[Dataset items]
[Start of section]

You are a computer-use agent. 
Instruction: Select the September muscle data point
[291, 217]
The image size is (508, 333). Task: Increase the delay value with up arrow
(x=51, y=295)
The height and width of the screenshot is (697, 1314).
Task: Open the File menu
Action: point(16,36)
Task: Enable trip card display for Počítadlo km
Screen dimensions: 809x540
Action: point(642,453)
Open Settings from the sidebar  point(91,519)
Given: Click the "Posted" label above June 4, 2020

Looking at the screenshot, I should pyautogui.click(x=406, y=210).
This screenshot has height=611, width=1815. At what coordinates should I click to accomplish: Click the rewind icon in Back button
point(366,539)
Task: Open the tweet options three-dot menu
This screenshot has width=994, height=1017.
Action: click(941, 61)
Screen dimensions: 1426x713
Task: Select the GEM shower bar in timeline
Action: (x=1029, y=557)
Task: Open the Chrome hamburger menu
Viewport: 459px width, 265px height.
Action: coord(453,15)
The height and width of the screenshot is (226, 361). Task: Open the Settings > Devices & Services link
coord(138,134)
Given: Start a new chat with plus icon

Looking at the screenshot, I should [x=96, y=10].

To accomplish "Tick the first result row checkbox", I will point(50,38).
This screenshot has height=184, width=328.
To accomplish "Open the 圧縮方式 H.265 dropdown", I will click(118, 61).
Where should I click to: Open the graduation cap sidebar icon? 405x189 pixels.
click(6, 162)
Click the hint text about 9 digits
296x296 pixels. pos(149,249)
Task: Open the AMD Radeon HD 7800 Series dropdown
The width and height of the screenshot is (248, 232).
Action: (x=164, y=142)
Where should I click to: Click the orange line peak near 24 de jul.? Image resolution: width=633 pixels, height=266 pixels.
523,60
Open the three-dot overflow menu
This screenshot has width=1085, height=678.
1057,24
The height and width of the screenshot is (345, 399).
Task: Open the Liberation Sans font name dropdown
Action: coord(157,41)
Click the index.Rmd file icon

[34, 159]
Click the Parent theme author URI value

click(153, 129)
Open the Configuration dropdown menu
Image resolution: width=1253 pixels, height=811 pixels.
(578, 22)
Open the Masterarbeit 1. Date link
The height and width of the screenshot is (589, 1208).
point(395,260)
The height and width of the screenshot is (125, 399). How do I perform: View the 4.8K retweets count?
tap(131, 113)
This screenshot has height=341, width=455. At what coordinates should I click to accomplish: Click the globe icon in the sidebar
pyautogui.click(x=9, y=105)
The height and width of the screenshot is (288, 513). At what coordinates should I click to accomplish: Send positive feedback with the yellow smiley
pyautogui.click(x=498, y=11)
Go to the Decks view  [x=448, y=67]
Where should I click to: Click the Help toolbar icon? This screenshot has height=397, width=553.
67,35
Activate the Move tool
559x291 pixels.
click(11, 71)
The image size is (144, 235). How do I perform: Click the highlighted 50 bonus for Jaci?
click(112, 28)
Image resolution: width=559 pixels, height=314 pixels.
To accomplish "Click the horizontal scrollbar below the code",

[End of section]

WHAT YOU SHOULD DO:
The records above should all be quoted exactly, please.

SOLUTION TO THIS EXERCISE:
You are a computer-use agent. 
Instruction: Select the September muscle data point
[291, 217]
The image size is (508, 333). Task: Increase the delay value with up arrow
(x=51, y=295)
The height and width of the screenshot is (697, 1314).
Task: Open the File menu
Action: point(16,36)
Task: Enable trip card display for Počítadlo km
Screen dimensions: 809x540
Action: point(642,453)
Open Settings from the sidebar  point(91,519)
Given: Click the "Posted" label above June 4, 2020

Looking at the screenshot, I should pyautogui.click(x=406, y=210).
This screenshot has height=611, width=1815. At what coordinates should I click to accomplish: Click the rewind icon in Back button
point(366,539)
Task: Open the tweet options three-dot menu
This screenshot has width=994, height=1017.
Action: click(941, 61)
Screen dimensions: 1426x713
Task: Select the GEM shower bar in timeline
Action: (x=1029, y=557)
Task: Open the Chrome hamburger menu
Viewport: 459px width, 265px height.
Action: coord(453,15)
The height and width of the screenshot is (226, 361). Task: Open the Settings > Devices & Services link
coord(138,134)
Given: Start a new chat with plus icon

Looking at the screenshot, I should [x=96, y=10].

To accomplish "Tick the first result row checkbox", I will point(50,38).
This screenshot has height=184, width=328.
To accomplish "Open the 圧縮方式 H.265 dropdown", I will click(118, 61).
Where should I click to: Open the graduation cap sidebar icon? 405x189 pixels.
click(6, 162)
Click the hint text about 9 digits
296x296 pixels. pos(149,249)
Task: Open the AMD Radeon HD 7800 Series dropdown
The width and height of the screenshot is (248, 232).
Action: (x=164, y=142)
Where should I click to: Click the orange line peak near 24 de jul.? Image resolution: width=633 pixels, height=266 pixels.
523,60
Open the three-dot overflow menu
This screenshot has width=1085, height=678.
1057,24
The height and width of the screenshot is (345, 399).
Task: Open the Liberation Sans font name dropdown
Action: coord(157,41)
Click the index.Rmd file icon

[34, 159]
Click the Parent theme author URI value

click(153, 129)
Open the Configuration dropdown menu
Image resolution: width=1253 pixels, height=811 pixels.
(578, 22)
Open the Masterarbeit 1. Date link
The height and width of the screenshot is (589, 1208).
point(395,260)
The height and width of the screenshot is (125, 399). How do I perform: View the 4.8K retweets count?
tap(131, 113)
This screenshot has height=341, width=455. At what coordinates should I click to accomplish: Click the globe icon in the sidebar
pyautogui.click(x=9, y=105)
The height and width of the screenshot is (288, 513). At what coordinates should I click to accomplish: Send positive feedback with the yellow smiley
pyautogui.click(x=498, y=11)
Go to the Decks view  [x=448, y=67]
Where should I click to: Click the Help toolbar icon? This screenshot has height=397, width=553.
67,35
Activate the Move tool
559x291 pixels.
click(11, 71)
The image size is (144, 235). How do I perform: Click the highlighted 50 bonus for Jaci?
click(112, 28)
Image resolution: width=559 pixels, height=314 pixels.
To accomplish "Click the horizontal scrollbar below the code",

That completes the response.